## Extracted information

━━━

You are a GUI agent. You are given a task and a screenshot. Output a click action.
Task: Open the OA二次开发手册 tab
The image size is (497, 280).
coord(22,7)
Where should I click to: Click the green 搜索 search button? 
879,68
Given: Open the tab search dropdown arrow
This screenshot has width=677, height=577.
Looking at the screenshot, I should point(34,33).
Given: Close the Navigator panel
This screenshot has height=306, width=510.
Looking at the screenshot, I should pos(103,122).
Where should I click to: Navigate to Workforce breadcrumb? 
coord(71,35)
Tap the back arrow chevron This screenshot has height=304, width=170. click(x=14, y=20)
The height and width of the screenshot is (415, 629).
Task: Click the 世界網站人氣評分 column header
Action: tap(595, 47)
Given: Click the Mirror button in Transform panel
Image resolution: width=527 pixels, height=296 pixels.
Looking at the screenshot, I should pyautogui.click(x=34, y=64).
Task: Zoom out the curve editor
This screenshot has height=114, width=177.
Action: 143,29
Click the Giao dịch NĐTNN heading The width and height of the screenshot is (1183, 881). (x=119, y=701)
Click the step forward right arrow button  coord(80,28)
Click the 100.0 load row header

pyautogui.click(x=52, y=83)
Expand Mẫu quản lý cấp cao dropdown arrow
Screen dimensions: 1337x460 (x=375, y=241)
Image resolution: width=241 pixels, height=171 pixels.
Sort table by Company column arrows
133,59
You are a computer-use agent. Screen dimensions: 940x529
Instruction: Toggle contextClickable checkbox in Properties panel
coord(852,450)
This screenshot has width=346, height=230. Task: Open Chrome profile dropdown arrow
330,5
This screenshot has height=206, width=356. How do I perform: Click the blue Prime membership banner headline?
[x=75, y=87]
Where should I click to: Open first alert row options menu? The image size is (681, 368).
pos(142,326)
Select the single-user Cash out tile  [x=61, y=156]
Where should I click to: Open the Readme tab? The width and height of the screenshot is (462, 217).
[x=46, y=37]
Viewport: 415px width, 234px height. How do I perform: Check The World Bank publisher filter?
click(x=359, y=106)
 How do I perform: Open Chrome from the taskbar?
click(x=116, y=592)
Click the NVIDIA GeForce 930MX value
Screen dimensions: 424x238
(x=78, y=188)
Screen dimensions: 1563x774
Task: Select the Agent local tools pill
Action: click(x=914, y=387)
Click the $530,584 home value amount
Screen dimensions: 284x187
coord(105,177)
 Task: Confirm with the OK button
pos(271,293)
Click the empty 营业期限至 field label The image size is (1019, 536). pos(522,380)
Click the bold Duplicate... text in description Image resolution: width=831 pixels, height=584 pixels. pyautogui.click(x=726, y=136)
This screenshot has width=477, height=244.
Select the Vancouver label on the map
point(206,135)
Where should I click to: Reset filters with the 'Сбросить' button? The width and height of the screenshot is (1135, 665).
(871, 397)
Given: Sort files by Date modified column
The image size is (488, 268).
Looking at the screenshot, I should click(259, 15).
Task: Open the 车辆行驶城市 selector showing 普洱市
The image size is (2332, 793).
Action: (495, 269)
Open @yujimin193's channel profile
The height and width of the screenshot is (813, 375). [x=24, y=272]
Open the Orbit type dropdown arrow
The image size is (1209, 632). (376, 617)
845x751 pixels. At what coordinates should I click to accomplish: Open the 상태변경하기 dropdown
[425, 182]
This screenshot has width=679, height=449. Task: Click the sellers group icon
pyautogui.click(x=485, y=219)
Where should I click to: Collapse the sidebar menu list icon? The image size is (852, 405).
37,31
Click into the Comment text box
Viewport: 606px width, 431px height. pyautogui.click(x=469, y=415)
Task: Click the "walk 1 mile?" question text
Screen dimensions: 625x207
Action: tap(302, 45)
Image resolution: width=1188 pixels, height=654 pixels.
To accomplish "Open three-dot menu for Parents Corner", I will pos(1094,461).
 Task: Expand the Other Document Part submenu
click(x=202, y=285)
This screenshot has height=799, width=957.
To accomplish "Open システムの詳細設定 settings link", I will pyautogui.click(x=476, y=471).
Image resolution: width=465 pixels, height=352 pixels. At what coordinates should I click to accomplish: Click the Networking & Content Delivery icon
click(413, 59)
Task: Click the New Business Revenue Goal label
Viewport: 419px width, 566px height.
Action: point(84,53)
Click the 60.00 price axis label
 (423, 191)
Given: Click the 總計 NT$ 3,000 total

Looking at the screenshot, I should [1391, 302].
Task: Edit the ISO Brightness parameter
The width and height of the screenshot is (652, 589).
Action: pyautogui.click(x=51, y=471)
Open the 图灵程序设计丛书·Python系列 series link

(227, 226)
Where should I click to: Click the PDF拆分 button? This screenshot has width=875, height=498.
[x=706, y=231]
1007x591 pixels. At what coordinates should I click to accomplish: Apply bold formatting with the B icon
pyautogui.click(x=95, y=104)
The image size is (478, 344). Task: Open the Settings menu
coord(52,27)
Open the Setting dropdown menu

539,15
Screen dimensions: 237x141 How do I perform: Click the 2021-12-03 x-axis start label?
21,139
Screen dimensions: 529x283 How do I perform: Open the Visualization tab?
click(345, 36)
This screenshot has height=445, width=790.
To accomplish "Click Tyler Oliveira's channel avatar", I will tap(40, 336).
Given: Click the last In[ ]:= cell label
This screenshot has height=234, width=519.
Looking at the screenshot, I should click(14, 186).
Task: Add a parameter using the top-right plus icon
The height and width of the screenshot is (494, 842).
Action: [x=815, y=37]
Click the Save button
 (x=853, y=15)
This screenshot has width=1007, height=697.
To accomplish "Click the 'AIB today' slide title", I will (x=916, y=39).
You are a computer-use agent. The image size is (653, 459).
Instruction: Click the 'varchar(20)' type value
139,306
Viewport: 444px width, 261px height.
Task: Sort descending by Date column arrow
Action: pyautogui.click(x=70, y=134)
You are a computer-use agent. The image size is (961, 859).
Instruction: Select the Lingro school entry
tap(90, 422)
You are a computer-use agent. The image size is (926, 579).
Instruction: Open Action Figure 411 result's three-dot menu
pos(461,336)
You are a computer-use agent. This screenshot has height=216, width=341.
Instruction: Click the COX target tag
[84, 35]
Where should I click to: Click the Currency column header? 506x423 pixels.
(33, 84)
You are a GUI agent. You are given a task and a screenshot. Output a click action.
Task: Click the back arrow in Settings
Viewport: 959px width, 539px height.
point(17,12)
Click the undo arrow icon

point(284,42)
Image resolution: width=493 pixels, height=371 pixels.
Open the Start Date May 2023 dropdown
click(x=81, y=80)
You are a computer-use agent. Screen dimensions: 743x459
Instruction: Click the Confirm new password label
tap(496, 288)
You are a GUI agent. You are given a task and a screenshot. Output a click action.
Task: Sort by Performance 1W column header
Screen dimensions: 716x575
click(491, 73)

━━━

## Problem to solve
Search the material above for the string "parameter". Show every line that holds it.

## Exercise answer
Task: Edit the ISO Brightness parameter
Task: Add a parameter using the top-right plus icon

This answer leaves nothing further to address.